PROVIDED MATERIAL:
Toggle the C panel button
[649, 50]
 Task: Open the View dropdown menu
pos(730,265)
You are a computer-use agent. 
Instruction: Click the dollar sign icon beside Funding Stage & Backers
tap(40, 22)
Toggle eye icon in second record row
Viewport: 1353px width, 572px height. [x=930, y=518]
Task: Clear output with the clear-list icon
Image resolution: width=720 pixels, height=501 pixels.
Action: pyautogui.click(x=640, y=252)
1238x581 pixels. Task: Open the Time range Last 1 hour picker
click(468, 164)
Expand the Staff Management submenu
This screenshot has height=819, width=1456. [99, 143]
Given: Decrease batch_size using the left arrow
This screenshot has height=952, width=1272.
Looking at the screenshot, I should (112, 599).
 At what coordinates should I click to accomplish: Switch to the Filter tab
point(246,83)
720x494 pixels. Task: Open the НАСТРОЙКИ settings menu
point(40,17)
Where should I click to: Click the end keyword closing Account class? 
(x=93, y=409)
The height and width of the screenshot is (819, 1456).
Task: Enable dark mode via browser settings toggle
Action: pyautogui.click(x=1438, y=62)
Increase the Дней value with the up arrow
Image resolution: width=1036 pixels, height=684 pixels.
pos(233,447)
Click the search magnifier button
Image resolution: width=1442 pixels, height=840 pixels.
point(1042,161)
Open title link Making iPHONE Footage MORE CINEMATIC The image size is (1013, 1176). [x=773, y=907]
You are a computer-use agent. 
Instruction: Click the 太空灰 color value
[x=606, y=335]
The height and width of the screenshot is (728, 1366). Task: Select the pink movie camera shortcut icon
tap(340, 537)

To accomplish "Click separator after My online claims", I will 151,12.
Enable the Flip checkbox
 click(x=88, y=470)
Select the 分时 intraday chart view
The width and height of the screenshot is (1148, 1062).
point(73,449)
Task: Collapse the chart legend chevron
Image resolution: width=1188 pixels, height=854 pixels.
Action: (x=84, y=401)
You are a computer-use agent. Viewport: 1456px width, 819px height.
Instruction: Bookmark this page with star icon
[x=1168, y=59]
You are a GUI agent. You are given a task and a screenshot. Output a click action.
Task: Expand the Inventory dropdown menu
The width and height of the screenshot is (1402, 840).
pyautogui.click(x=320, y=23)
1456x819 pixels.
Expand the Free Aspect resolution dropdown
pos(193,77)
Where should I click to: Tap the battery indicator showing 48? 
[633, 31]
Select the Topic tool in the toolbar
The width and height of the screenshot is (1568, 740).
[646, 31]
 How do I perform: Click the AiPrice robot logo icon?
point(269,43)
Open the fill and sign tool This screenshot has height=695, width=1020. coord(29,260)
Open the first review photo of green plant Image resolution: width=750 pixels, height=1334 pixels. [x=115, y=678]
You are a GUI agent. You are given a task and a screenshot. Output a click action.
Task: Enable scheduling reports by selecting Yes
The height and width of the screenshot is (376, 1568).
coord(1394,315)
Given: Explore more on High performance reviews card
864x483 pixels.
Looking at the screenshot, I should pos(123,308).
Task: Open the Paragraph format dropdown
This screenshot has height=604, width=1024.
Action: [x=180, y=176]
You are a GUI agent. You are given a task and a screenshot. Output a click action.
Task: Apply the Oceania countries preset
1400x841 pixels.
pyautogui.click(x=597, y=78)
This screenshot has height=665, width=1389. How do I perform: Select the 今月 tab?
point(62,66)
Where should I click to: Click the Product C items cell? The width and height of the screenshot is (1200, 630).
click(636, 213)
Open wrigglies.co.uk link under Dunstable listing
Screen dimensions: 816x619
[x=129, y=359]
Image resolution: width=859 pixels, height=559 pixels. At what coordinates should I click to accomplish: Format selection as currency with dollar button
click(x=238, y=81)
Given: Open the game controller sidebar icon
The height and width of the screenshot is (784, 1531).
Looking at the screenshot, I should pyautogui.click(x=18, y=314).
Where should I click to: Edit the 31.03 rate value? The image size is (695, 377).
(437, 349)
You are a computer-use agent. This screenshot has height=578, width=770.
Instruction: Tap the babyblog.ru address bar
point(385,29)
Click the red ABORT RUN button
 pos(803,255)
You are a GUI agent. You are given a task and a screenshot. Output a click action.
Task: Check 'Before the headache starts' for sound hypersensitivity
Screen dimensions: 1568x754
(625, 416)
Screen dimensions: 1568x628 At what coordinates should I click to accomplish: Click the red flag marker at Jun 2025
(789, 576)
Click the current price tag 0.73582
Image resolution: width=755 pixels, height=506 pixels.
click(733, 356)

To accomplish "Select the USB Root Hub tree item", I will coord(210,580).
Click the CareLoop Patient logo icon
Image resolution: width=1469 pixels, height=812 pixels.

SHORT PROBLEM: Copy out every item above verbatim, keeping each line as it appears.

ANSWER TO THIS TASK:
Toggle the C panel button
[649, 50]
 Task: Open the View dropdown menu
pos(730,265)
You are a computer-use agent. 
Instruction: Click the dollar sign icon beside Funding Stage & Backers
tap(40, 22)
Toggle eye icon in second record row
Viewport: 1353px width, 572px height. [x=930, y=518]
Task: Clear output with the clear-list icon
Image resolution: width=720 pixels, height=501 pixels.
Action: pyautogui.click(x=640, y=252)
1238x581 pixels. Task: Open the Time range Last 1 hour picker
click(468, 164)
Expand the Staff Management submenu
This screenshot has height=819, width=1456. [99, 143]
Given: Decrease batch_size using the left arrow
This screenshot has height=952, width=1272.
Looking at the screenshot, I should (112, 599).
 At what coordinates should I click to accomplish: Switch to the Filter tab
point(246,83)
720x494 pixels. Task: Open the НАСТРОЙКИ settings menu
point(40,17)
Where should I click to: Click the end keyword closing Account class? 
(x=93, y=409)
The height and width of the screenshot is (819, 1456).
Task: Enable dark mode via browser settings toggle
Action: pyautogui.click(x=1438, y=62)
Increase the Дней value with the up arrow
Image resolution: width=1036 pixels, height=684 pixels.
pos(233,447)
Click the search magnifier button
Image resolution: width=1442 pixels, height=840 pixels.
point(1042,161)
Open title link Making iPHONE Footage MORE CINEMATIC The image size is (1013, 1176). [x=773, y=907]
You are a computer-use agent. 
Instruction: Click the 太空灰 color value
[x=606, y=335]
The height and width of the screenshot is (728, 1366). Task: Select the pink movie camera shortcut icon
tap(340, 537)

To accomplish "Click separator after My online claims", I will 151,12.
Enable the Flip checkbox
 click(x=88, y=470)
Select the 分时 intraday chart view
The width and height of the screenshot is (1148, 1062).
point(73,449)
Task: Collapse the chart legend chevron
Image resolution: width=1188 pixels, height=854 pixels.
Action: (x=84, y=401)
You are a computer-use agent. Viewport: 1456px width, 819px height.
Instruction: Bookmark this page with star icon
[x=1168, y=59]
You are a GUI agent. You are given a task and a screenshot. Output a click action.
Task: Expand the Inventory dropdown menu
The width and height of the screenshot is (1402, 840).
pyautogui.click(x=320, y=23)
1456x819 pixels.
Expand the Free Aspect resolution dropdown
pos(193,77)
Where should I click to: Tap the battery indicator showing 48? 
[633, 31]
Select the Topic tool in the toolbar
The width and height of the screenshot is (1568, 740).
[646, 31]
 How do I perform: Click the AiPrice robot logo icon?
point(269,43)
Open the fill and sign tool This screenshot has height=695, width=1020. coord(29,260)
Open the first review photo of green plant Image resolution: width=750 pixels, height=1334 pixels. [x=115, y=678]
You are a GUI agent. You are given a task and a screenshot. Output a click action.
Task: Enable scheduling reports by selecting Yes
The height and width of the screenshot is (376, 1568).
coord(1394,315)
Given: Explore more on High performance reviews card
864x483 pixels.
Looking at the screenshot, I should pos(123,308).
Task: Open the Paragraph format dropdown
This screenshot has height=604, width=1024.
Action: [x=180, y=176]
You are a GUI agent. You are given a task and a screenshot. Output a click action.
Task: Apply the Oceania countries preset
1400x841 pixels.
pyautogui.click(x=597, y=78)
This screenshot has height=665, width=1389. How do I perform: Select the 今月 tab?
point(62,66)
Where should I click to: Click the Product C items cell? The width and height of the screenshot is (1200, 630).
click(636, 213)
Open wrigglies.co.uk link under Dunstable listing
Screen dimensions: 816x619
[x=129, y=359]
Image resolution: width=859 pixels, height=559 pixels. At what coordinates should I click to accomplish: Format selection as currency with dollar button
click(x=238, y=81)
Given: Open the game controller sidebar icon
The height and width of the screenshot is (784, 1531).
Looking at the screenshot, I should pyautogui.click(x=18, y=314).
Where should I click to: Edit the 31.03 rate value? The image size is (695, 377).
(437, 349)
You are a computer-use agent. This screenshot has height=578, width=770.
Instruction: Tap the babyblog.ru address bar
point(385,29)
Click the red ABORT RUN button
 pos(803,255)
You are a GUI agent. You are given a task and a screenshot. Output a click action.
Task: Check 'Before the headache starts' for sound hypersensitivity
Screen dimensions: 1568x754
(625, 416)
Screen dimensions: 1568x628 At what coordinates should I click to accomplish: Click the red flag marker at Jun 2025
(789, 576)
Click the current price tag 0.73582
Image resolution: width=755 pixels, height=506 pixels.
click(733, 356)

To accomplish "Select the USB Root Hub tree item", I will coord(210,580).
Click the CareLoop Patient logo icon
Image resolution: width=1469 pixels, height=812 pixels.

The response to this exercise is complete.